HHV-8 ORF16 encodes a homologue of the cellular Bcl-2 protein. HHV-8 Bcl-2 is expressed in primary effusion lymphoma cells and Kaposi’s sarcoma lesions and inhibits apoptosis.97 The ORF71 gene encodes a homologue of cellular FLIP (FLICE inhibitory protein) that blocks apoptosis. HHV-8 ORF71 has been shown to block apoptosis in mouse cells and promote tumor growth.97a

HHV-8 ORF72 encodes a cyclin D homologue that is expressed in primary effusion lymphomas and in spindle cells of Kaposi’s sarcoma lesions. The viral cyclin binds to and activates cdk6, and stimulates cell-cycle progression in normally quiescent fibroblasts.98 ORF72 phosphorylates and thereby inactivates the retinoblastoma tumor suppressor protein.99

HHV-8 ORF73 is the latency-associated nuclear antigen and is expressed in Kaposi’s sarcoma tissues and primary effusion lymphomas. This protein localizes with HHV-8 DNA episomes and is required for persistence of the episome in cells.100

HHV-8 ORF74 encodes a G protein–coupled receptor that is homologous to the cellular IL-8 receptor; however, unlike the latter protein, the HHV-8 receptor is constitutively active and induces cellular proliferation.101 This protein has been shown to activate angiogenesis102 and is expressed in Kaposi’s sarcoma and primary effusion lymphoma cells. A spliced gene located between ORF75 and the terminal repeats of the genome encodes a membrane protein that, like EBV LMP-1, interacts with TRAFs 1,2, and 3.103 Recently, viruses homologous to HHV-8 have been identified in macaque monkeys.104,105

Oncogenic Potential of Other Human Herpesviruses

Cytomegalovirus has not been shown to be oncogenic in humans.

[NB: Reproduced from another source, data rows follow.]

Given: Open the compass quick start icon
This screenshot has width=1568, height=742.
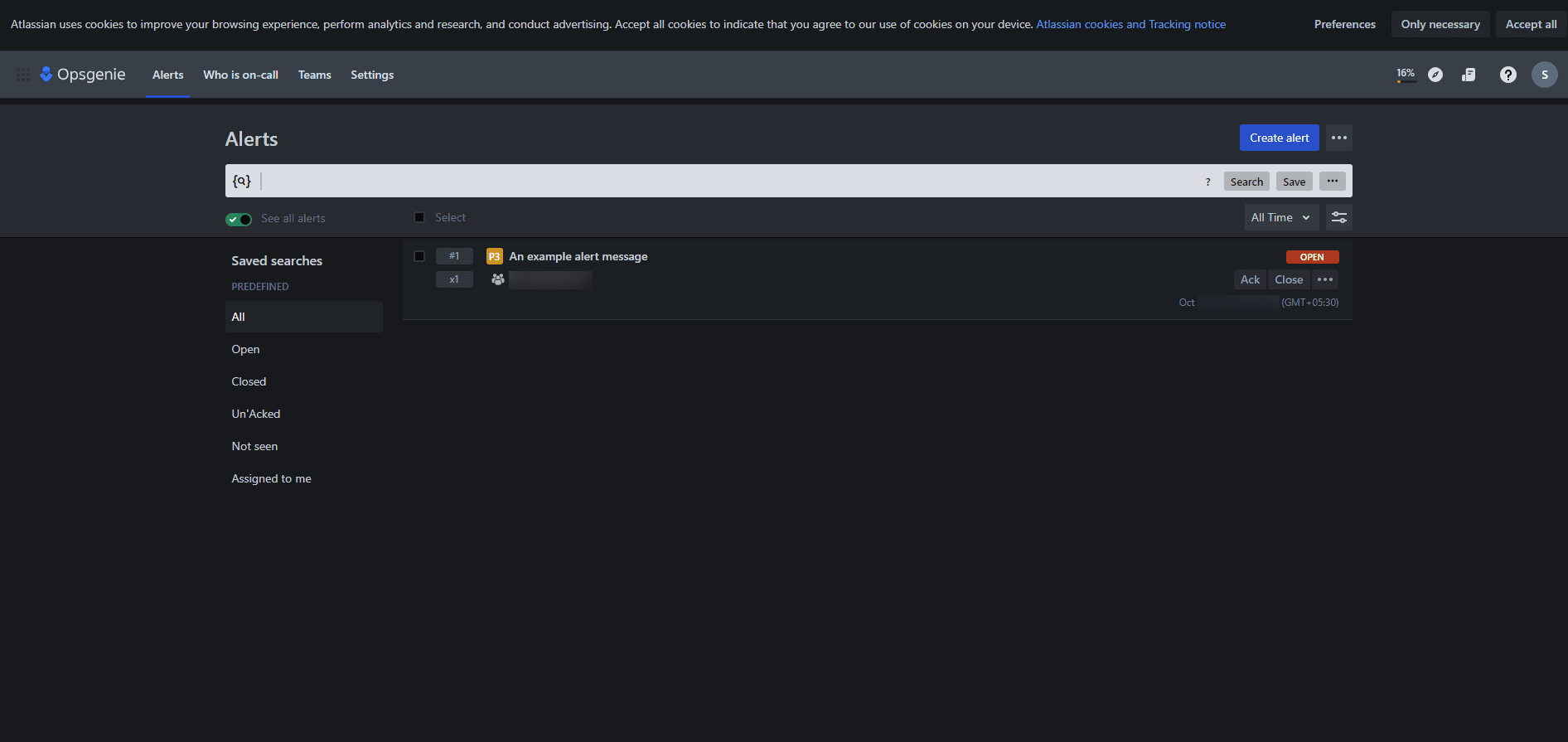Looking at the screenshot, I should click(1435, 75).
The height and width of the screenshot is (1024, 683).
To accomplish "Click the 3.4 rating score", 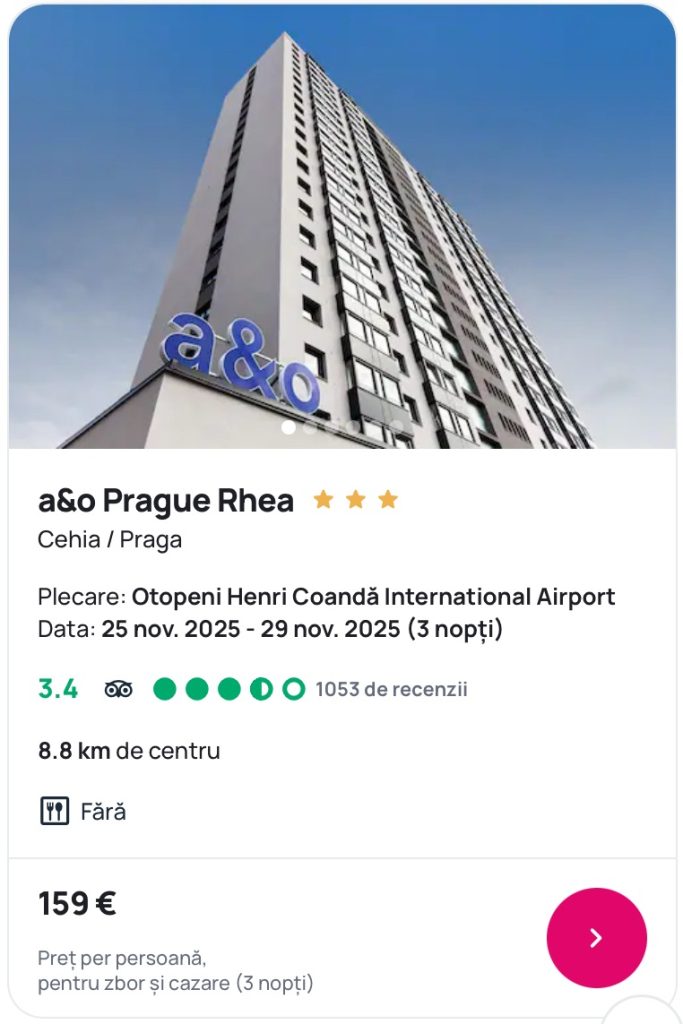I will coord(58,689).
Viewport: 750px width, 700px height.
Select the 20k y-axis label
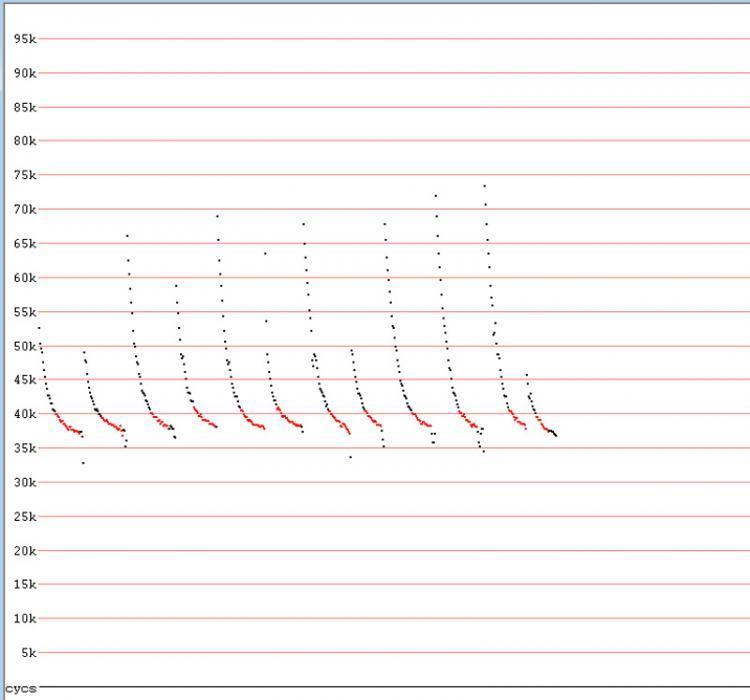(25, 551)
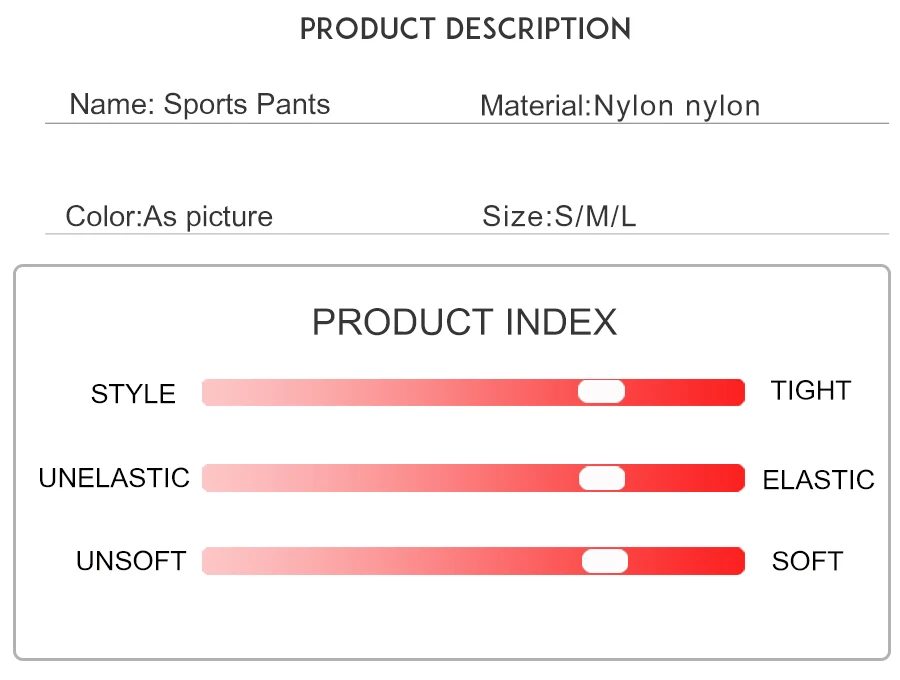The width and height of the screenshot is (900, 680).
Task: Click the UNSOFT label
Action: pyautogui.click(x=131, y=561)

While viral antigen or viral DNA has been demonstrated in some tumors (e.g., Kaposi’s sarcoma in AIDS patients, colon carcinomas), a similar level of cytomegalovirus antigen or DNA indicative of latent infection, has been detected in nontumor tissue from control patients. Similarly, initial seroepidemiologic studies suggested a role for herpes simplex virus 2 in cervical carcinoma, yet there has been no convincing evidence for viral DNA or antigen in these tissues. Finally, although human herpesvirus 6 DNA has been detected in some lymphomas, it is unknown whether the virus is involved in the pathogenesis of these tumors or, whether the virus is associated with the non-neoplastic lymphocytes.